Suppose India had a target of producing by $2020\; AD$, $200,000\; MW$ of electric power, ten percent of which was to be obtained from nuclear power plants. Suppose we are given that, on an average, the efficiency of utilization (i.e., conversion to electric energy) of thermal energy produced in a reactor was $25\%$. How much amount of fissionable uranium would our country need per year by $2020$? Take the heat energy per fission of $^{235}_{92}U$ to be about $200\; MeV$.
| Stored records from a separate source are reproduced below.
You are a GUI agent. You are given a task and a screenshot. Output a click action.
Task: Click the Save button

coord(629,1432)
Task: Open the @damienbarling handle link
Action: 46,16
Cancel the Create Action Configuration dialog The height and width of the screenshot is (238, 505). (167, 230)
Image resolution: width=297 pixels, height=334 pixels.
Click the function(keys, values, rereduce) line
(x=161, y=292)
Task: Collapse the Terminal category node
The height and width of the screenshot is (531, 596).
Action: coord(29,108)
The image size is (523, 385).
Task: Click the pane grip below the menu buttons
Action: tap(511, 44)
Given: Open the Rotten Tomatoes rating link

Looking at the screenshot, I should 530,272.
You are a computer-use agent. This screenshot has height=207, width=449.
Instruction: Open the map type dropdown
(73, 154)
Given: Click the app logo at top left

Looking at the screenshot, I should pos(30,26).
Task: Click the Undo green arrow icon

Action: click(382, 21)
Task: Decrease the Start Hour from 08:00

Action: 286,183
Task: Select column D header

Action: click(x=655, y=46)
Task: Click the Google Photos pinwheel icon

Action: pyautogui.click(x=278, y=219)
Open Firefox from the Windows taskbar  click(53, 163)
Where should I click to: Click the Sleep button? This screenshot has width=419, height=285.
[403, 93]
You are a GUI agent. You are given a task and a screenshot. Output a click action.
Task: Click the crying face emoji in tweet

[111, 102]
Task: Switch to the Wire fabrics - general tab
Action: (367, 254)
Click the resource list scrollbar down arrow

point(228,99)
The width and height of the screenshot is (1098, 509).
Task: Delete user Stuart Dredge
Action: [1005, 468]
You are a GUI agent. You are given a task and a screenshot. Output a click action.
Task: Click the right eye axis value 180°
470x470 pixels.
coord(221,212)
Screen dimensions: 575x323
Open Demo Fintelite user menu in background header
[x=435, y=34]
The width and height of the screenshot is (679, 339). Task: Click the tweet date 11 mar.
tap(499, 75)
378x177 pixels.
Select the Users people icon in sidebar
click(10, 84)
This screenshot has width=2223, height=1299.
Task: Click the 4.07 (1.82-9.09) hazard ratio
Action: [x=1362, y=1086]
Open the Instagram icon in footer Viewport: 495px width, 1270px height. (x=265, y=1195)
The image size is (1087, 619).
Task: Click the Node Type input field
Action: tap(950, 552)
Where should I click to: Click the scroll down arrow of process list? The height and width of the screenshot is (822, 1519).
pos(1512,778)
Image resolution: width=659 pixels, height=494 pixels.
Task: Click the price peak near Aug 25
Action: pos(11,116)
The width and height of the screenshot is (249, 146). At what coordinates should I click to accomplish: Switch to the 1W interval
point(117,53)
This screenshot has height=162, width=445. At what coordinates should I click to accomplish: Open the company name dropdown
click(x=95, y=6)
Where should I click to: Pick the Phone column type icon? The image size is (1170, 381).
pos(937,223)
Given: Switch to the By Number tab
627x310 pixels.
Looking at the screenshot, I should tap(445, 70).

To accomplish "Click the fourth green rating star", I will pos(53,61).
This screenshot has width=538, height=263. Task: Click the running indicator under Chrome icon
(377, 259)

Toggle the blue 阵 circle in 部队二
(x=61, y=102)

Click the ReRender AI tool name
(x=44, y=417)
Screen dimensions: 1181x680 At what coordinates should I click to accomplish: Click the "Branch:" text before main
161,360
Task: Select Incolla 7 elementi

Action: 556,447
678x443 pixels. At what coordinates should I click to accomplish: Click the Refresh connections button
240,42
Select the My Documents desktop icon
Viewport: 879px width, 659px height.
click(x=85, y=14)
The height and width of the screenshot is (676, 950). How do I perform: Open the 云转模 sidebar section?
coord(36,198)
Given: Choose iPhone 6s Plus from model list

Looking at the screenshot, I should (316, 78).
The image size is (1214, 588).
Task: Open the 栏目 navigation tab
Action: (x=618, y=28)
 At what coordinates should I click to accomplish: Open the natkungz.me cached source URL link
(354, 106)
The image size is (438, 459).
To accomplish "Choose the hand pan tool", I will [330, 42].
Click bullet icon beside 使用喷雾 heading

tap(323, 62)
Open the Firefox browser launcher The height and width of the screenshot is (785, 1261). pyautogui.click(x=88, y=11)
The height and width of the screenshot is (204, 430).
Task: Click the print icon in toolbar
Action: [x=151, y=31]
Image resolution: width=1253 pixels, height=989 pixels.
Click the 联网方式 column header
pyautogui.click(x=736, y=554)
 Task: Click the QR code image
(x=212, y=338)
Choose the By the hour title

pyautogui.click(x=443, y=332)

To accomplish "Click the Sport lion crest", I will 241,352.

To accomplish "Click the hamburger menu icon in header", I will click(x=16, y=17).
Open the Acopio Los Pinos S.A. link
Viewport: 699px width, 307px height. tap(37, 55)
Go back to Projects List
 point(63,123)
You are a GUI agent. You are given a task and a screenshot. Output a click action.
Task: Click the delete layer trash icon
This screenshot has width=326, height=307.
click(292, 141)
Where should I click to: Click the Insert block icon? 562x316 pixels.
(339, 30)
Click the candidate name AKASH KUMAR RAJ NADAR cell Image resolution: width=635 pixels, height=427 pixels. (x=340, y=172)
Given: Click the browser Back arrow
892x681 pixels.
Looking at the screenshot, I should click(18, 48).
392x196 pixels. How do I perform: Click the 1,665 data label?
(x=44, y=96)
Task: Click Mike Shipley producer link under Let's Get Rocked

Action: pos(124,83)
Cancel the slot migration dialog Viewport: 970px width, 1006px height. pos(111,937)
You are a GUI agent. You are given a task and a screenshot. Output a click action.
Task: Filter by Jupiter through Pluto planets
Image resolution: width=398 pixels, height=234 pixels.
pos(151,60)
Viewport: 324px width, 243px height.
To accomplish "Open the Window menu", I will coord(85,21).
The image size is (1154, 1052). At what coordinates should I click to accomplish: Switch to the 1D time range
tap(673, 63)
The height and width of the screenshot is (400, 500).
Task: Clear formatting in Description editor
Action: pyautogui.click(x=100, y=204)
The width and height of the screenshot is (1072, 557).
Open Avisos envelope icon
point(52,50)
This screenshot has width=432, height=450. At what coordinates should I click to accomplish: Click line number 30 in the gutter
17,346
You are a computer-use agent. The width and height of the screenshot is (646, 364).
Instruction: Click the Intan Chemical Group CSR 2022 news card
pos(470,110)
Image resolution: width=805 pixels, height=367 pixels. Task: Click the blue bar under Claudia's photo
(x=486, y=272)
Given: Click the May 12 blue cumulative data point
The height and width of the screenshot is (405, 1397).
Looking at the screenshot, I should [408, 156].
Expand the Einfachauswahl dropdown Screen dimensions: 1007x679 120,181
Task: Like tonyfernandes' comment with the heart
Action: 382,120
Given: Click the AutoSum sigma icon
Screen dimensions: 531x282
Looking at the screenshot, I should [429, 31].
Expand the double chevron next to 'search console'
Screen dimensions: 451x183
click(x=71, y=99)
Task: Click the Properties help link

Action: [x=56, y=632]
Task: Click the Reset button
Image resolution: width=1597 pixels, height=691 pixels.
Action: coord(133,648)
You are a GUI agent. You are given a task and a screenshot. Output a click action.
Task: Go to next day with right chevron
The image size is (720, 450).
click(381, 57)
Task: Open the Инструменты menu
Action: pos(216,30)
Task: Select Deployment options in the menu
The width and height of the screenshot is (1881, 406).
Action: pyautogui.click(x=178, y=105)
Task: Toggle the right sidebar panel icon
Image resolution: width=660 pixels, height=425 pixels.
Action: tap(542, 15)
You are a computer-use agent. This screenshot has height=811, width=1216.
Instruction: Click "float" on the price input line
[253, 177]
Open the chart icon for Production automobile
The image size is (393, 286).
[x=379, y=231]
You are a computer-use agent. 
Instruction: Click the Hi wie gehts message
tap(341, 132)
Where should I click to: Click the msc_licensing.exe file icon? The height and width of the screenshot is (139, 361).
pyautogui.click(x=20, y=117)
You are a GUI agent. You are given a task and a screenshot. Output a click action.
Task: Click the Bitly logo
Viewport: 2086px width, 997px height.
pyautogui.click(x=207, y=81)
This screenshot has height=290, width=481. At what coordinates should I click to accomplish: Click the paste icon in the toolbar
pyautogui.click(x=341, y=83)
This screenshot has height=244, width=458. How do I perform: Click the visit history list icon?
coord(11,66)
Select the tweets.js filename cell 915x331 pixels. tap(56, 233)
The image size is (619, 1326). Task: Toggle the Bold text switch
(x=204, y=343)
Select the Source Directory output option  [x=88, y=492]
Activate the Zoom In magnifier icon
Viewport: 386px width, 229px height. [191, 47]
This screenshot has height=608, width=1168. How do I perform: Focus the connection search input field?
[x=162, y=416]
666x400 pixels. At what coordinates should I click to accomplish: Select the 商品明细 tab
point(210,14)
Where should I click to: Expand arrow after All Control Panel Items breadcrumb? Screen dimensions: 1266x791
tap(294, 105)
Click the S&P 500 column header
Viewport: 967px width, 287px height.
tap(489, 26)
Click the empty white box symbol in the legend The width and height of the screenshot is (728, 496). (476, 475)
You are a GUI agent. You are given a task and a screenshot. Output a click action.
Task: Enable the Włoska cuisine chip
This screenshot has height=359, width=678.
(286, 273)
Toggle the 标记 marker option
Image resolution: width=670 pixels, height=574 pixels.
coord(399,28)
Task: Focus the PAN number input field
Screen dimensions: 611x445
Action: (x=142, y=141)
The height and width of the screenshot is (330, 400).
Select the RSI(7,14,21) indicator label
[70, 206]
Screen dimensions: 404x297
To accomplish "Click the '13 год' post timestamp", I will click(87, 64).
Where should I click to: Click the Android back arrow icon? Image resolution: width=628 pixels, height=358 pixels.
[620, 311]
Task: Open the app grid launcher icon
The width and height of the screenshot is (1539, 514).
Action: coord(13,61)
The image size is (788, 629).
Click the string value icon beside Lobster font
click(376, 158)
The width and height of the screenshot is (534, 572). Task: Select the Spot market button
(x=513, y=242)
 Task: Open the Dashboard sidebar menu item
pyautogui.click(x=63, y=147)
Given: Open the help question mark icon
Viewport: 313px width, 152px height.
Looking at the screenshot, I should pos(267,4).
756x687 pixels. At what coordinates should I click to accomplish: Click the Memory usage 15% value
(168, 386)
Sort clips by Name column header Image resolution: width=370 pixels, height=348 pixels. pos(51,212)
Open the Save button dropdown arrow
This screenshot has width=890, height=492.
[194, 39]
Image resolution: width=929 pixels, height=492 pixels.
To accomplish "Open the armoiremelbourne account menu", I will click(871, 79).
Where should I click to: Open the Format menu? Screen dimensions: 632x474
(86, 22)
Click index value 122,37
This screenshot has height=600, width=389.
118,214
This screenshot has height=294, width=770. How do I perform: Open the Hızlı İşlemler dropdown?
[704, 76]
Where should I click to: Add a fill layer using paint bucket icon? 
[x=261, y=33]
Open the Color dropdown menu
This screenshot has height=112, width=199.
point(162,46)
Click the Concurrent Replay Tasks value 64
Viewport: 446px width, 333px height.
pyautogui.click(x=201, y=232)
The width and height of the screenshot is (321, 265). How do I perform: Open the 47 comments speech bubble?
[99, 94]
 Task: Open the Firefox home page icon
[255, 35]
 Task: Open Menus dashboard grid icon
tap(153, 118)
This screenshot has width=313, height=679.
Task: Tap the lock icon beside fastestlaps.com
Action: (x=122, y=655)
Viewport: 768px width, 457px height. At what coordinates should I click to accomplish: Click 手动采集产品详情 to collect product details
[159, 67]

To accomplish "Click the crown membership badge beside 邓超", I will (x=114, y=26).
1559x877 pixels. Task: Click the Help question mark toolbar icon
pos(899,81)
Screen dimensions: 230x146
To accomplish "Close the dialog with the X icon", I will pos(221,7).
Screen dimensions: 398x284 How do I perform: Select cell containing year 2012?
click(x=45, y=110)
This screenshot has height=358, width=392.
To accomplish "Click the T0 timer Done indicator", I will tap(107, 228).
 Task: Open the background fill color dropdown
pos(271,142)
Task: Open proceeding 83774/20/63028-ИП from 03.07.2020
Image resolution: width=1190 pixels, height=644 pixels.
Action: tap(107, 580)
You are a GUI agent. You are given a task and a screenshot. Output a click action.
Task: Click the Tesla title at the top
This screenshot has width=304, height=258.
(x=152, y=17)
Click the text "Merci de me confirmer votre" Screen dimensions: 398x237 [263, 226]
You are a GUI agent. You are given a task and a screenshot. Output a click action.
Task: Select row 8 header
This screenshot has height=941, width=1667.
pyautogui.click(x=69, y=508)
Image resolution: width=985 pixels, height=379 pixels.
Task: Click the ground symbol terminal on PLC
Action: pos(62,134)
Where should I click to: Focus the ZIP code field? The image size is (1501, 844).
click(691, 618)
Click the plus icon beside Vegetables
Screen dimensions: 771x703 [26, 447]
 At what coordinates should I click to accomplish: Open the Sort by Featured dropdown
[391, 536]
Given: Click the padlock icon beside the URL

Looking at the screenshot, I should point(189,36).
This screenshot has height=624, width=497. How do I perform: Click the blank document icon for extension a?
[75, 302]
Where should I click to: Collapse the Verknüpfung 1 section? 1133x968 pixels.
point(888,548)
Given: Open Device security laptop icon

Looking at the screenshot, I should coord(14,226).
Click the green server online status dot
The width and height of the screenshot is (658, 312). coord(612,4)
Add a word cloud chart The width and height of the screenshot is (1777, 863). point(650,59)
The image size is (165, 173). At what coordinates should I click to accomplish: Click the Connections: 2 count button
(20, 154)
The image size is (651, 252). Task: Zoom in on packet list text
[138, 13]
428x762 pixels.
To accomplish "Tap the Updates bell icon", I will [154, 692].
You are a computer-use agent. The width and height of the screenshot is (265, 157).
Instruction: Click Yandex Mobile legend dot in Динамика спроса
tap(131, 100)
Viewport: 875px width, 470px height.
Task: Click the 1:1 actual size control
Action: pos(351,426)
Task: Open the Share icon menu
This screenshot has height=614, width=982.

(N/A) Total electric power target, $P = 2 \times 10^{5} \; MW = 2 \times 10^{11} \; W$.
Nuclear power required, $P_{n} = 10\% \text{ of } P = 0.1 \times 2 \times 10^{11} = 2 \times 10^{10} \; J/s$.
Total energy required per year, $E_{total} = P_{n} \times (365 \times 24 \times 3600) \; s = 2 \times 10^{10} \times 3.1536 \times 10^{7} = 6.3072 \times 10^{17} \; J$.
Energy per fission, $E_{f} = 200 \; MeV = 200 \times 10^{6} \times 1.6 \times 10^{-19} \; J = 3.2 \times 10^{-11} \; J$.
Efficiency of reactor, $\eta = 25\% = 0.25$.
Useful energy per fission, $E_{u} = \eta \times E_{f} = 0.25 \times 3.2 \times 10^{-11} = 8 \times 10^{-12} \; J$.
Number of fissions required per year, $N = \frac{E_{total}}{E_{u}} = \frac{6.3072 \times 10^{17}}{8 \times 10^{-12}} = 7.884 \times 10^{28} \; \text{atoms}$.
Mass of $1 \; \text{mole}$ of $^{235}U = 235 \; g = 0.235 \; kg$.
Number of atoms in $1 \; \text{mole} = 6.023 \times 10^{23}$.
Mass of uranium required, $M = \frac{N}{N_{A}} \times 0.235 = \frac{7.884 \times 10^{28}}{6.023 \times 10^{23}} \times 0.235 \approx 3.076 \times 10^{4} \; kg$.